> _文件段落_:
● ● ●

今天,大批志愿者和社會組織精英主動下沉,以各種形式參與公共服務,一定程度上緩解了政府公共服務供給不足的矛盾。
這個定論已經在20世紀五六十年代的“上山下鄉運動”中得到驗證,盡管下沉的大批青年中不乏被迫的成分,主動下沉的比例有限,但這些“下沉”的知識精英對於極度落后的農村教育、醫療衛生、良種培育、技術咨詢、氣象服務等方面,都產生了巨大的影響。
其四,接觸“關鍵少數”。精英自身也是“關鍵少數”群體,他們在現實生活中對於其他關鍵少數的接觸,往往能夠起到四兩撥千斤的作用。
當前社會上存在的“仇官”與“仇富”現象,間接反映了我們的社會還存在著程度不同的不和諧現象,一旦這些少數人的訴求遇阻,便有可能放大社會緊張,影響到黨執政的群眾基礎。精英的下沉有助於及時而準確地發現哪些“少數人”的意見表達代表了公共訴求,能夠對少數群體在教育、就業、收入、醫療衛生等方面可能存在的困難做出及時回應,有針對性地解決弱勢群體和少數群體的困難。

● ● ●

> _指定任務 1_:
將條目中從含有“組織・メンバー (164, 223)”的那一行起到條目最後一行為止的各行照原樣抄寫下來，首尾兩行都包括在內。
這篇文章與後面的條目互不相關。

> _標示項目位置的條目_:
● ● ●

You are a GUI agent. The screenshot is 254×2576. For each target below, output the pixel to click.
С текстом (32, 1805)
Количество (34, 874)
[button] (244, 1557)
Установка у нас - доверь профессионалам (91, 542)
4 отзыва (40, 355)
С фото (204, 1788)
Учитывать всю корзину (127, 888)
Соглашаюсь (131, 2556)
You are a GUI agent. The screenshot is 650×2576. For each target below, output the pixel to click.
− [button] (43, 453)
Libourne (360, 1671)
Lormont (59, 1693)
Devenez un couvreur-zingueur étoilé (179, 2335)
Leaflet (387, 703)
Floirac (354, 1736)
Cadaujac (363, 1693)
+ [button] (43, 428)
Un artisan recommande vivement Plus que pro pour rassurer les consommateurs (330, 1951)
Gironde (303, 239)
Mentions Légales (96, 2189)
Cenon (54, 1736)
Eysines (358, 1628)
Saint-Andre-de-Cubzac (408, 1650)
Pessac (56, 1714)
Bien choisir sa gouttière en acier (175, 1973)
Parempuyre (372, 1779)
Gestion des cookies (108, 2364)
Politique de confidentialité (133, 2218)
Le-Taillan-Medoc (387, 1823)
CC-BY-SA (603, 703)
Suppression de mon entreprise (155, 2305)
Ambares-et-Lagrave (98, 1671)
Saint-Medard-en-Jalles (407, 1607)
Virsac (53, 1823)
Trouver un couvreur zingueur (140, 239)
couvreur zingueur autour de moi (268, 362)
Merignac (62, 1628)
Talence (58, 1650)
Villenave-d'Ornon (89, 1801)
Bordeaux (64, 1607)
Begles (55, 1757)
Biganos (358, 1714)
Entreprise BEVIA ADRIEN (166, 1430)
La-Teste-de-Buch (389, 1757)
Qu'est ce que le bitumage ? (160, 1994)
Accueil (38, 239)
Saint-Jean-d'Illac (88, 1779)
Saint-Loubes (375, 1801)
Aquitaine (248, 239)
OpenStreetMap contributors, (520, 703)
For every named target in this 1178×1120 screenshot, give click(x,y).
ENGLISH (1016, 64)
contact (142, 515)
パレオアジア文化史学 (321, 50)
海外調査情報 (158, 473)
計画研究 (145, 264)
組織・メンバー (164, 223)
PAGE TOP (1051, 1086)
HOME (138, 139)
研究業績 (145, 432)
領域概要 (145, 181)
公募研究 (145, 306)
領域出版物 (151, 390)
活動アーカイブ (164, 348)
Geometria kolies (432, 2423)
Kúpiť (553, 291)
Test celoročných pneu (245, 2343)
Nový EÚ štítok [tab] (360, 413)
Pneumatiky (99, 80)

● ● ●

> _指定任務 2_:
把談精英下沉的這篇文章中從“今天,大批志愿者和社會組織精”到“決弱勢群體和少數群體的困難。”的文字一字不改地照錄出來。

> _書面回答 1_:
組織・メンバー (164, 223)
PAGE TOP (1051, 1086)
HOME (138, 139)
研究業績 (145, 432)
領域概要 (145, 181)
公募研究 (145, 306)
領域出版物 (151, 390)
活動アーカイブ (164, 348)
Geometria kolies (432, 2423)
Kúpiť (553, 291)
Test celoročných pneu (245, 2343)
Nový EÚ štítok [tab] (360, 413)
Pneumatiky (99, 80)

> _書面回答 2_:
今天,大批志愿者和社會組織精英主動下沉,以各種形式參與公共服務,一定程度上緩解了政府公共服務供給不足的矛盾。
這個定論已經在20世紀五六十年代的“上山下鄉運動”中得到驗證,盡管下沉的大批青年中不乏被迫的成分,主動下沉的比例有限,但這些“下沉”的知識精英對於極度落后的農村教育、醫療衛生、良種培育、技術咨詢、氣象服務等方面,都產生了巨大的影響。
其四,接觸“關鍵少數”。精英自身也是“關鍵少數”群體,他們在現實生活中對於其他關鍵少數的接觸,往往能夠起到四兩撥千斤的作用。
當前社會上存在的“仇官”與“仇富”現象,間接反映了我們的社會還存在著程度不同的不和諧現象,一旦這些少數人的訴求遇阻,便有可能放大社會緊張,影響到黨執政的群眾基礎。精英的下沉有助於及時而準確地發現哪些“少數人”的意見表達代表了公共訴求,能夠對少數群體在教育、就業、收入、醫療衛生等方面可能存在的困難做出及時回應,有針對性地解決弱勢群體和少數群體的困難。